Selection:
(begin)
Because we live in a world where the diet and beauty industries make billions of dollars by making us feel like we’ll never be good enough because we’ll never measure up to – wait for it – celebrities.
And we haven’t even discussed the amazing singers, actors, dancers, and other entertainers we’ll never see because those in power choose entertainers for traits like being thin, white, young, cisgender, and currently able-bodied first, and talented second.
Meeting a stereotype of beauty becomes the ticket to entry for anyone to get to display their talent. And sooner or later, this machine of oppression hurts us all.
The good news is that it runs on our time, money, and energy – which means we can take the fuel away and bring the machine to a screeching halt.
Women should be able to be talented – including in ways that put them in the public eye – without being treated like pieces of well-dressed, well-manicured , clutch-carrying meat.
We should work to change the ways in which the fashion world oppresses women and contributes to racism, sizeism, ableism, ageism, and gender stereotypes.
(end)
Task to complete:
Answer these questions using the text on beauty standards above.
(a) How does the text say the diet and beauty industries make billions of dollars?
(b) What three things does the text say the machine of oppression runs on?
(c) What does the text say the fashion world contributes to?

Dataset excerpts:
(begin)
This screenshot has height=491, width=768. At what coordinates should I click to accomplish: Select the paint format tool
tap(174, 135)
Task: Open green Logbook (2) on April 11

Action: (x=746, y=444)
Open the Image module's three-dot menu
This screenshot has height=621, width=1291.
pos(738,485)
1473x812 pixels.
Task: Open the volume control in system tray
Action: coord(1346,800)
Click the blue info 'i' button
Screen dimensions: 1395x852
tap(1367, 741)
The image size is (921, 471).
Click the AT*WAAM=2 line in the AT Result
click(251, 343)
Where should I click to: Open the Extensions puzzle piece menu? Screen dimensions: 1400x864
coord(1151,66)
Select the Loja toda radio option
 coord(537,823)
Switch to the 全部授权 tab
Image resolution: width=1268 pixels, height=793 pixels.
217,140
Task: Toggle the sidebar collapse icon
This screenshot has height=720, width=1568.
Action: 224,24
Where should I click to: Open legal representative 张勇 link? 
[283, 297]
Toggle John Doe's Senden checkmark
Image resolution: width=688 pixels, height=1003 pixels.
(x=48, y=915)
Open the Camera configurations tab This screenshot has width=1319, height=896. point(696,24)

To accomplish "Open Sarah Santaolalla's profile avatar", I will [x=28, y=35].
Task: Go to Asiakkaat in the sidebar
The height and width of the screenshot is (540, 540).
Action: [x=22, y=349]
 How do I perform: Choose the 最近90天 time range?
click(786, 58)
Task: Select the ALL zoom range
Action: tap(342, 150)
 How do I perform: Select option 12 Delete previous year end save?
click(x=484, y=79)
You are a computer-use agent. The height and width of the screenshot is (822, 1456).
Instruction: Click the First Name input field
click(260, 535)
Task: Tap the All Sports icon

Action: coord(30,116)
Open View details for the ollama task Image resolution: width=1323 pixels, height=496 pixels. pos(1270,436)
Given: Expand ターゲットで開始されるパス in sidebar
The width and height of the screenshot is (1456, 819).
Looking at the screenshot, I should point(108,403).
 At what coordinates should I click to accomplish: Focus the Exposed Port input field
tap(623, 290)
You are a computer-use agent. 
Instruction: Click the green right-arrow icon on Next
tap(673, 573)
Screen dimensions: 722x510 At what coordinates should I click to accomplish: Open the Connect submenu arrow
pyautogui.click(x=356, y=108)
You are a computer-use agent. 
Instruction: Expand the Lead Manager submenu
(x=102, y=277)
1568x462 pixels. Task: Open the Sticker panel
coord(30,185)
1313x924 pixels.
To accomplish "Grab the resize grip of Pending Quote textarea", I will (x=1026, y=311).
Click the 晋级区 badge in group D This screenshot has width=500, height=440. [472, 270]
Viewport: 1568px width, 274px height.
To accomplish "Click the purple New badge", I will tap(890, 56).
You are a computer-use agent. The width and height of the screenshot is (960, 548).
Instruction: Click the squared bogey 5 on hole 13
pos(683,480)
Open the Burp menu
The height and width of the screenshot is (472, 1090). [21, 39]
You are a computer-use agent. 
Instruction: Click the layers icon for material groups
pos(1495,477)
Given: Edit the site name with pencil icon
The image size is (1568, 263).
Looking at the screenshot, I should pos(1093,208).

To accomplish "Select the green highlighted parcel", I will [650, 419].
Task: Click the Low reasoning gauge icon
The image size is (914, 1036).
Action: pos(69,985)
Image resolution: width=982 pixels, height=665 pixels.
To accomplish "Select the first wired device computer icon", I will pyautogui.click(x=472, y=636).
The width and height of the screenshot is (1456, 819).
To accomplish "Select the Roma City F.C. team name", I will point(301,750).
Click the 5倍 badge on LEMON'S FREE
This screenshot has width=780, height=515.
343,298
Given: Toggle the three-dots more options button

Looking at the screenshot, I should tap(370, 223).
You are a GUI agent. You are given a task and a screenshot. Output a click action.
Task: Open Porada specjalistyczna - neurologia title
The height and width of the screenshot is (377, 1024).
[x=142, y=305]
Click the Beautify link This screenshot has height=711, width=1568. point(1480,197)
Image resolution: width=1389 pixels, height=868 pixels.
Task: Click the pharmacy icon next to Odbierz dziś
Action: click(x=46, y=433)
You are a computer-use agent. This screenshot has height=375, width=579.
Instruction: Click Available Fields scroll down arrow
(end)
Reply to the task:
(a) By making us feel we'll never be good enough because we'll never measure up to celebrities.
(b) Our time, money, and energy.
(c) Racism, sizeism, ableism, ageism, and gender stereotypes.